Dann kehren wir an den Steg zurück und bekommen selbst einen kleinen Lunch (wir bekommen alle Zutaten für einen Burrito und können uns selber reintun, was wir möchten). Es ist herrlich warm und wir schmausen das für uns ungewöhnliche Essen bei strahlendem Sonnenschein.
Nach der Mittagspause haben wir viel Zeit um Cedar und Pretty Boy, der sich sichtlich entspannt hat und nicht mehr flüchtet, zu beobachten, wie sie wie Kühe grasen. Über 80% der Nahrung von Grizzlys ist vegetarisch und um diese Zeit des Jahres fressen sie neben Krebstieren und Muscheln vor allem nahrhafte Gräser und Pflanzen. Im Herbst besteht ein Grossteil der Nahrung aus Beeren. Fisch und andere Säugetiere sind ebenfalls Bestandteil der Energiequellen, wobei die Aufnahme von vegetarischer Kost halt eben auch mit viel weniger Gefahren verbunden ist, als die Jagd – ausserdem verbraucht das auch weniger Energie.
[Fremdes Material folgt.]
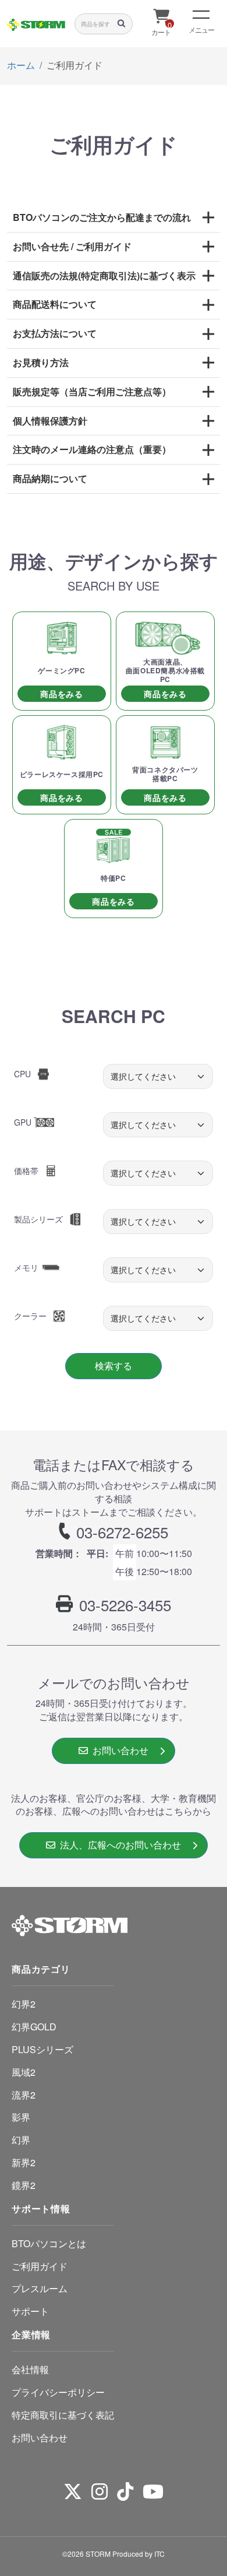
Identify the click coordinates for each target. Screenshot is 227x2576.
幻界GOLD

Zum Abschluss des Halts im Glendale Cove wechseln wir nochmals auf die Seite zurück, wo wir zuvor Lenore gesehen haben, aber die ältere Dame scheint sich für ein Mittagsschläfchen zurückgezogen zu haben. Also wechseln wir vom Beobachtungsboot zurück auf die «Grizzly Girl» und geniessen den Grossteil der rasanten Rückfahrt auf dem Aussendeck – natürlich nicht ohne bei der Sichtung von Buckelwalen einen weiteren Stopp einzulegen.
Zum krönenden Abschluss führt Ischabel noch einen Wettbewerb durch, wo es um unser Bärenwissen geht und wen wunderts 😊: Mike gewinnt den Contest und bekommt ein Sternchen auf ihre Jacke – perfekter Abschluss eines wunderbaren Ausflugs.
Es ist fast 16 Uhr als wir wieder in Telegraph Cove anlegen und wir sind zwar todmüde (die ganze frische Luft schafft uns noch), aber rundum glücklich und zufrieden. Nach einem Bierchen in der «Old Saltery» kehren wir in die Lodge zurück, machen uns frisch und gehen dann Nachtessen. Wir sind allerdings um 20 Uhr bereits zurück, da wir uns kaum noch auf den Beinen halten können und werden heute wohl nicht mehr alt werden.